#### WHAT YOU HAVE TO DO:
Below are entries. Reproduce exactly the lines between the line holding "La Palma Cofradiera (79, 17)" and the line holding "NIMZ College (135, 2380)", inclusive, and only those.

----------

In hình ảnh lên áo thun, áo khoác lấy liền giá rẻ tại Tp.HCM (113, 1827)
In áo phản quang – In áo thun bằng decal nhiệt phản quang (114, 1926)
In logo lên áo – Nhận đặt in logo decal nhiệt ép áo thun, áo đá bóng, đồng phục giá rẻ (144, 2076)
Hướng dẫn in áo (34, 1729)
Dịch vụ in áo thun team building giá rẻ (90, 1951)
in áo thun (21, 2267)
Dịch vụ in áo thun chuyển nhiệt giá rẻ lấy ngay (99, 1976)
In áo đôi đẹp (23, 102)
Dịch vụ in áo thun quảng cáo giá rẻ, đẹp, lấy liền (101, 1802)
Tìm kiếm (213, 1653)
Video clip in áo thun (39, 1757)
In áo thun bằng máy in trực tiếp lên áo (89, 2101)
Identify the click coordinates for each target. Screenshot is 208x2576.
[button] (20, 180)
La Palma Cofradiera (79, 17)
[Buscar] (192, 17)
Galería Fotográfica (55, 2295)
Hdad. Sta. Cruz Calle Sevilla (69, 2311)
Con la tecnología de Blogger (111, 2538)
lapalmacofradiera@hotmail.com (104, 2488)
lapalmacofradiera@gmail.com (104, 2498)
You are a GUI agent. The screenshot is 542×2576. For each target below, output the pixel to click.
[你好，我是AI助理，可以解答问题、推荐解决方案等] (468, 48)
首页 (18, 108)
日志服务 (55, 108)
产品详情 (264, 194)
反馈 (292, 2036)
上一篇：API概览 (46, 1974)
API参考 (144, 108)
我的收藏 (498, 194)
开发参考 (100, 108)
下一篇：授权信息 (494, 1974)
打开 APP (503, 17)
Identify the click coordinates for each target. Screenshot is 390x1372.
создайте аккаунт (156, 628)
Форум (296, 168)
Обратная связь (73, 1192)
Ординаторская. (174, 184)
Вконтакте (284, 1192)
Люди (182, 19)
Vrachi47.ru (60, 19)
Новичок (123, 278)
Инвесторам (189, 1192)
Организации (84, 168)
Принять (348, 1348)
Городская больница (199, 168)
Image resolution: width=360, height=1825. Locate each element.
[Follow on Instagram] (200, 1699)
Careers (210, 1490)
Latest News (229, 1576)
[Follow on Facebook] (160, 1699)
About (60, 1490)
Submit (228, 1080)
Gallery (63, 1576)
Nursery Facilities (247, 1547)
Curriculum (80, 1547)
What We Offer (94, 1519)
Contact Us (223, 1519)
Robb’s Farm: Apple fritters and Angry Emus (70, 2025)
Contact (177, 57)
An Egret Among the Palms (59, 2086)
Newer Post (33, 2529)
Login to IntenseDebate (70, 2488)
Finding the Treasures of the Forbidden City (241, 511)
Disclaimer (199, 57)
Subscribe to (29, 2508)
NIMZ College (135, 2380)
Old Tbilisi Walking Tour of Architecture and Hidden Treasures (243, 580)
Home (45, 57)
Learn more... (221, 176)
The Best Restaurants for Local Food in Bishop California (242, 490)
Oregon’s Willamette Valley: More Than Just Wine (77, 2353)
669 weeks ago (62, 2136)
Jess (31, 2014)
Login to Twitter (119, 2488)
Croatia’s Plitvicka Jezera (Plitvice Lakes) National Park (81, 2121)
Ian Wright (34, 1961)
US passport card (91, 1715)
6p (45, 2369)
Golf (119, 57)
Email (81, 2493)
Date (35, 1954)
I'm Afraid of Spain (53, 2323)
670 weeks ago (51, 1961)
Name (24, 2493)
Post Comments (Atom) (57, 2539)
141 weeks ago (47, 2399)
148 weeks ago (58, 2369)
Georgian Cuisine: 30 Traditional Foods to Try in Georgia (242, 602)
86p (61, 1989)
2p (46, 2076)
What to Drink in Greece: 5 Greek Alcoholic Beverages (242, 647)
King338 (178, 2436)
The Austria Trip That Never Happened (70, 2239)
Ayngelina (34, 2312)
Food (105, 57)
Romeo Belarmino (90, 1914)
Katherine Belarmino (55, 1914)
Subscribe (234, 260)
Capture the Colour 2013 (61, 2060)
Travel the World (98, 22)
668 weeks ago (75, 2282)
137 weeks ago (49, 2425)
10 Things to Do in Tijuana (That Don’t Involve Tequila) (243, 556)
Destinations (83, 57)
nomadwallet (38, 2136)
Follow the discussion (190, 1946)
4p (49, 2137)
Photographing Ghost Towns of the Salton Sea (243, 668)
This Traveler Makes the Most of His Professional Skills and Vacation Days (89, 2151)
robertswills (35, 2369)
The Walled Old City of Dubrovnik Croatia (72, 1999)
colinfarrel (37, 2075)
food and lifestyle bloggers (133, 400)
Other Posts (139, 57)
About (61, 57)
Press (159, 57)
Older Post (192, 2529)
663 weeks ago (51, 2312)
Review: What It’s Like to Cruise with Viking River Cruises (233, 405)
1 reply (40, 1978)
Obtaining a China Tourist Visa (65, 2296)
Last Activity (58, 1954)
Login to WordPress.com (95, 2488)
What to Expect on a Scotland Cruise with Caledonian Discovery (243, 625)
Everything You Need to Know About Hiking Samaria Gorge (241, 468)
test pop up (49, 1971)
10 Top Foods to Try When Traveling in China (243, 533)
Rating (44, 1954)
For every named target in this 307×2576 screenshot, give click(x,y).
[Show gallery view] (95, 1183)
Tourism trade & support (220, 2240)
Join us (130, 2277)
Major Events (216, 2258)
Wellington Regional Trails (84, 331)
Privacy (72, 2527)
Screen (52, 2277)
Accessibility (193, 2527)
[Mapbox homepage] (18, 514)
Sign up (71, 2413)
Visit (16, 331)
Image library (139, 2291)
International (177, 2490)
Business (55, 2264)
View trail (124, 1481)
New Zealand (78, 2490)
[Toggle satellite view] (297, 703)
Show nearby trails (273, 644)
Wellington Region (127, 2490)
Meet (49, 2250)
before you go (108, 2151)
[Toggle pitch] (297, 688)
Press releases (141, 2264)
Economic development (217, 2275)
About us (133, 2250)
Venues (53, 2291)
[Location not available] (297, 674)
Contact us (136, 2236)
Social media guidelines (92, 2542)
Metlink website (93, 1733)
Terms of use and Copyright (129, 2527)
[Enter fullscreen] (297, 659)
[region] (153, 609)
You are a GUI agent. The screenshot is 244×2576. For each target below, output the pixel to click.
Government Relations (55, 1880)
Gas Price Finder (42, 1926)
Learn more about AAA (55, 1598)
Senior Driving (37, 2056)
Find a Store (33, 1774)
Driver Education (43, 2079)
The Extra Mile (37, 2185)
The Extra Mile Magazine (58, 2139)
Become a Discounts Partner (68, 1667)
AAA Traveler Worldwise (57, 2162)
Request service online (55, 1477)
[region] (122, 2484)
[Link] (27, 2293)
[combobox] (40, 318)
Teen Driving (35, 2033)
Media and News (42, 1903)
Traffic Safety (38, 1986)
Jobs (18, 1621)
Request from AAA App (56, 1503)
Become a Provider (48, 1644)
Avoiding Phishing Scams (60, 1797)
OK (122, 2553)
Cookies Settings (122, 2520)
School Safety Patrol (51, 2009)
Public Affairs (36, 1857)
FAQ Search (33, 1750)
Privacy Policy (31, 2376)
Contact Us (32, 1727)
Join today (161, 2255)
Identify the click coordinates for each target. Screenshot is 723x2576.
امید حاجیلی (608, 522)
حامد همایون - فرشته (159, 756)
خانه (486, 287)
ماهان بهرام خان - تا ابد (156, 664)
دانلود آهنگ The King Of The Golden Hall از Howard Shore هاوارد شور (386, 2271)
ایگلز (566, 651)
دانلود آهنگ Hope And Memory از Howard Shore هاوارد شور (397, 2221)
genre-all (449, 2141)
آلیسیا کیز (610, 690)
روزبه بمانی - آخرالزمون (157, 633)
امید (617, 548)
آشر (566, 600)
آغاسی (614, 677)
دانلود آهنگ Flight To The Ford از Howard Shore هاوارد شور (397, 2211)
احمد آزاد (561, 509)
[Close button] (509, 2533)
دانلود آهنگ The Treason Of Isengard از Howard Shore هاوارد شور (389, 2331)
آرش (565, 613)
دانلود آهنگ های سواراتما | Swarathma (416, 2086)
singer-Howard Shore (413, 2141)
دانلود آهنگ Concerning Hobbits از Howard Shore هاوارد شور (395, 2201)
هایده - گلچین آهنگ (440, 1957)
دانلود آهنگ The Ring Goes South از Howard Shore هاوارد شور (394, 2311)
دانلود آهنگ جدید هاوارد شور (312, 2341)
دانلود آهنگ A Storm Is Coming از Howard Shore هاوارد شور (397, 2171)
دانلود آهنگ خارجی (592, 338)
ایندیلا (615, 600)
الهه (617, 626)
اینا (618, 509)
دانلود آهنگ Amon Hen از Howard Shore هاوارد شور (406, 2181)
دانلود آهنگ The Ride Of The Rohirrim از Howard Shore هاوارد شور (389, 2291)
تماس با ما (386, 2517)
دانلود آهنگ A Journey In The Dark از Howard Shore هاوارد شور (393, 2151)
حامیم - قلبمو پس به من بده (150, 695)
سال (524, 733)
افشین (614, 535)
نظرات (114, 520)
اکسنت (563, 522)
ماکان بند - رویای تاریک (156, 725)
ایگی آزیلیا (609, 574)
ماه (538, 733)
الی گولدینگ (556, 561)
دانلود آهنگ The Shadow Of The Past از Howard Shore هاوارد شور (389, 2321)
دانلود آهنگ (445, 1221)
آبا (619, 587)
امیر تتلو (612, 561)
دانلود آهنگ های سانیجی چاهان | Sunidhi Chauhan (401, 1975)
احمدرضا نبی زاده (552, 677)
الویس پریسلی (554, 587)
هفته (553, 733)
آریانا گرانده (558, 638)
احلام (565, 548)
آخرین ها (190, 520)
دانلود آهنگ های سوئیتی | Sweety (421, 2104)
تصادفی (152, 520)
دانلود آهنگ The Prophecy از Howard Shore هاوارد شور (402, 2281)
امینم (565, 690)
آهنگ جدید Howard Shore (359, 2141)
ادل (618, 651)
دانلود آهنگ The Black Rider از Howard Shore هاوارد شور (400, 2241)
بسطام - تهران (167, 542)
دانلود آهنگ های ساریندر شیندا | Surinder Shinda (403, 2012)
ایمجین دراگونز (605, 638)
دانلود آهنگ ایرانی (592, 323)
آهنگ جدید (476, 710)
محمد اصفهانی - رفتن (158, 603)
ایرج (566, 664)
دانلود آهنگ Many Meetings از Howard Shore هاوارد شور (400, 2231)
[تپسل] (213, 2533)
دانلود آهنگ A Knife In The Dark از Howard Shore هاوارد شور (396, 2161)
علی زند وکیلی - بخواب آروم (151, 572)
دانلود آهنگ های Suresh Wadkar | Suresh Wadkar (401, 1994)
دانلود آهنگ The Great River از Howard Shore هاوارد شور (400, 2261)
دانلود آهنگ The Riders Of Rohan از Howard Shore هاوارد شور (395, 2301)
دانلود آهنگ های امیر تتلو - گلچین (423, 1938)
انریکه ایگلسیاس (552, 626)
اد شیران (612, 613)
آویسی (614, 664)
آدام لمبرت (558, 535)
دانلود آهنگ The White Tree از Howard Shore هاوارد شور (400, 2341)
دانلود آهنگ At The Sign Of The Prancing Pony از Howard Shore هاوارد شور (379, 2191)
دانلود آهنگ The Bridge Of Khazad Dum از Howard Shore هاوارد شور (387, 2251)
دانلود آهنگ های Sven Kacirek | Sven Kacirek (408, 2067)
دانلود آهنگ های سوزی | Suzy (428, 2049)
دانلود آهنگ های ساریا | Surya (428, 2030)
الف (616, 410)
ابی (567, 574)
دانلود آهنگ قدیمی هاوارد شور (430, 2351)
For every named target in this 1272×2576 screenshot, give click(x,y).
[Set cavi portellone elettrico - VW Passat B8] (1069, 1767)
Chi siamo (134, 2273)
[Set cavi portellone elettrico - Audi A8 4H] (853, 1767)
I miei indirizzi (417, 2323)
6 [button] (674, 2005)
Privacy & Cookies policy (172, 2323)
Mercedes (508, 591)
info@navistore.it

----------

#### WRITTEN REPLY:
La Palma Cofradiera (79, 17)
[Buscar] (192, 17)
Galería Fotográfica (55, 2295)
Hdad. Sta. Cruz Calle Sevilla (69, 2311)
Con la tecnología de Blogger (111, 2538)
lapalmacofradiera@hotmail.com (104, 2488)
lapalmacofradiera@gmail.com (104, 2498)
You are a GUI agent. The screenshot is 542×2576. For each target below, output the pixel to click.
[你好，我是AI助理，可以解答问题、推荐解决方案等] (468, 48)
首页 (18, 108)
日志服务 (55, 108)
产品详情 (264, 194)
反馈 (292, 2036)
上一篇：API概览 (46, 1974)
API参考 (144, 108)
我的收藏 (498, 194)
开发参考 (100, 108)
下一篇：授权信息 (494, 1974)
打开 APP (503, 17)
Identify the click coordinates for each target. Screenshot is 390x1372.
создайте аккаунт (156, 628)
Форум (296, 168)
Обратная связь (73, 1192)
Ординаторская. (174, 184)
Вконтакте (284, 1192)
Люди (182, 19)
Vrachi47.ru (60, 19)
Новичок (123, 278)
Инвесторам (189, 1192)
Организации (84, 168)
Принять (348, 1348)
Городская больница (199, 168)
Image resolution: width=360, height=1825. Locate each element.
[Follow on Instagram] (200, 1699)
Careers (210, 1490)
Latest News (229, 1576)
[Follow on Facebook] (160, 1699)
About (60, 1490)
Submit (228, 1080)
Gallery (63, 1576)
Nursery Facilities (247, 1547)
Curriculum (80, 1547)
What We Offer (94, 1519)
Contact Us (223, 1519)
Robb’s Farm: Apple fritters and Angry Emus (70, 2025)
Contact (177, 57)
An Egret Among the Palms (59, 2086)
Newer Post (33, 2529)
Login to IntenseDebate (70, 2488)
Finding the Treasures of the Forbidden City (241, 511)
Disclaimer (199, 57)
Subscribe to (29, 2508)
NIMZ College (135, 2380)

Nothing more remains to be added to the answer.